Senate follows House, puts sanctions on Russia, Iran, North Korea
The US Senate passed a bill imposing sanctions on Russia, Iran, and North Korea two votes short of unanimous approval 2 days after it was approved by the US House. Sens. Rand Paul (R-Ky.) and Bernie Sanders (I-Vt.) cast the only nay votes in the July 27 balloting for HR 3364. The measure won House approval by 419 to three votes 2 days earlier.
The US Senate passed a bill imposing sanctions on Russia, Iran, and North Korea two votes short of unanimous approval 2 days after it was approved by the US House. Sens. Rand Paul (R-Ky.) and Bernie Sanders (I-Vt.) cast the only nay votes in the July 27 balloting for HR 3364. The measure won House approval by 419 to three votes 2 days earlier (OGJ Online, July 26, 2017).
The bill is headed next to the White House, where it was not immediately clear whether President Donald J. Trump would sign it. Margins of passage in both houses of the 115th Congress indicated that a veto could be overridden.
The measure matters to the oil and gas industry because Russia and Iran are both major exporters.
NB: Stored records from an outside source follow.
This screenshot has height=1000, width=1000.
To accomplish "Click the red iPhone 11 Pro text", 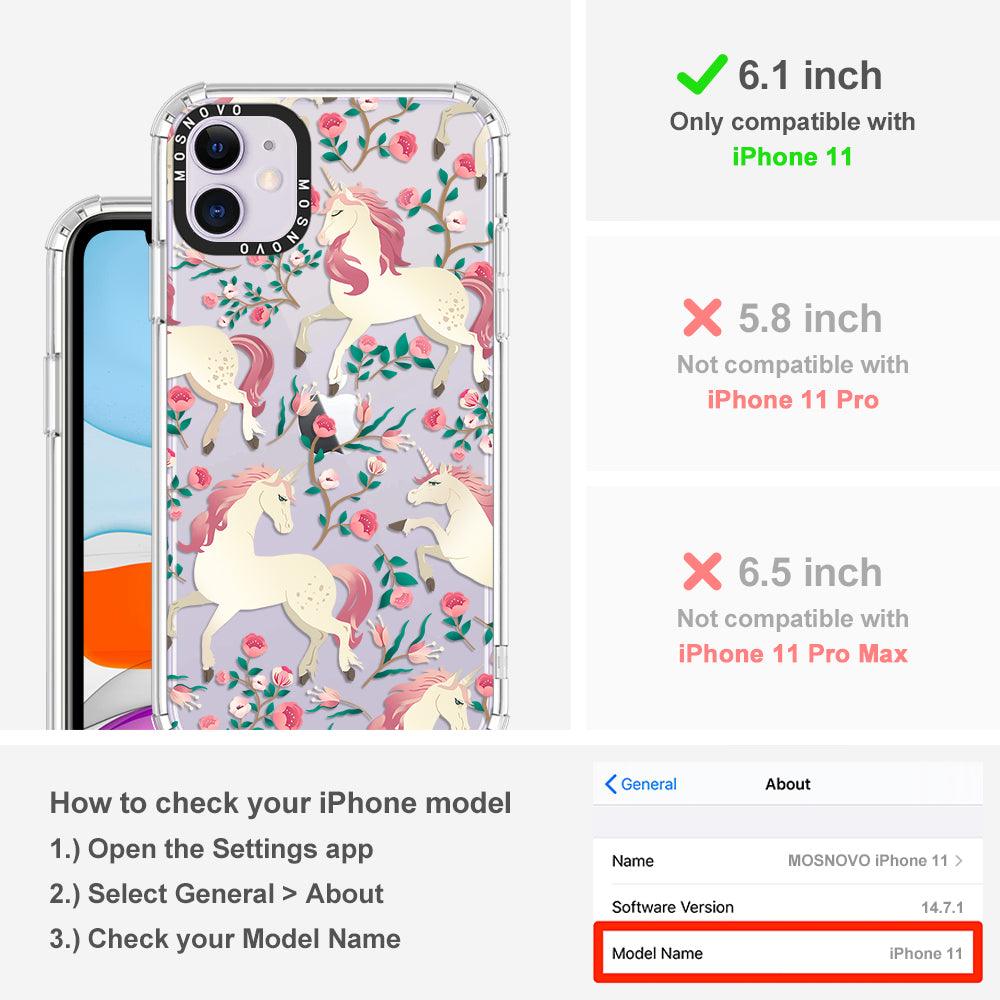I will [793, 400].
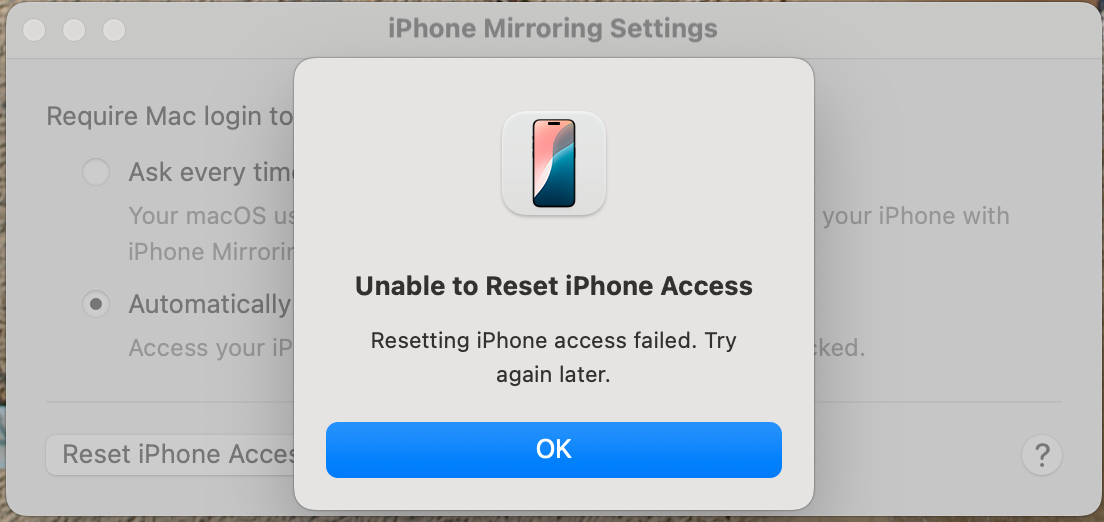Click the Your macOS description text

pyautogui.click(x=211, y=216)
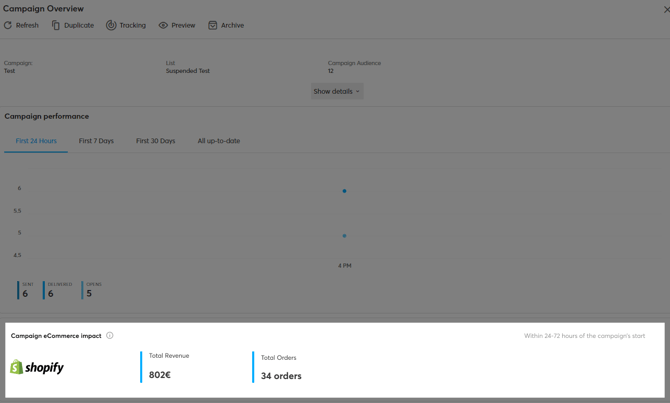Click the Total Orders 34 orders value

pyautogui.click(x=281, y=376)
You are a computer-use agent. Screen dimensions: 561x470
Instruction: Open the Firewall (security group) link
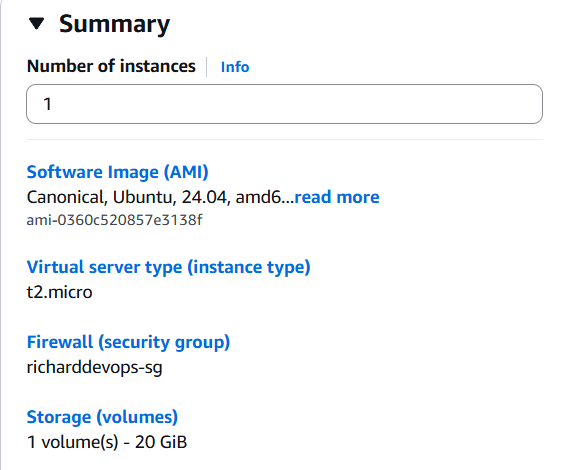(x=128, y=342)
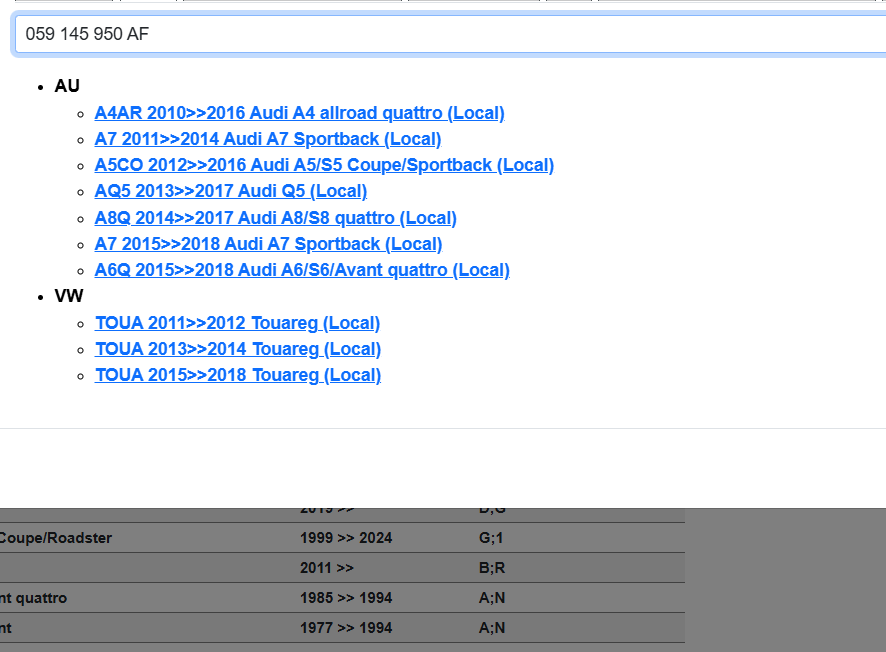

But its Senate passage renewed concerns the American Fuel & Petrochemical Manufacturers expressed earlier that US sanctions might be imposed on Venezuela and inadvertently harm domestic refiners (OGJ Online, July 10, 2017).
In a July 27 letter to Trump and other administration officials, AFPM Pres. Chet Thompson said that the trade association supports the administration’s goal of bringing stability to Venezuela but warned that sectoral sanctions could harm US businesses and consumers because:
• Venezuelan crude supplies more than 20 US refineries primarily along the East and Gulf Coasts that have made substantial investments to process the heavy grade.
• Sanctions could destabilize heavy crude markets as the refiners seek replacement supplies elsewhere at likely higher prices.
• US heavy crude refiners would need to turn to Canada, which supplies about half of what the US imports of that grade; Mexico, which supplies 12%; and Colombia, which supplies 8%. “East Coast refineries lack direct access to Canadian production, and as a result, transportation would be shipped using some combination of rail and marine that would be prohibitively costly,” Thompson said.
• Higher crude costs likely would lead to higher retail oil product prices and make US processors less competitive in the global refined products market.
• And extending sanctions beyond crude imports likely would have additional adverse impacts because US refineries supply 50,000-75,000 b/d primarily of gasoline and diesel fuel to Venezuela. That country could make that up easily from the well-supplied Atlantic Basin product market while US refiners try to find alternative, less economic outlets, AFPM’s president explained.
“In short, sanctions on Venezuela’s energy sector will likely harm US businesses and consumers, while failing to address the very real issues in Venezuela,” Thompson said in his letter.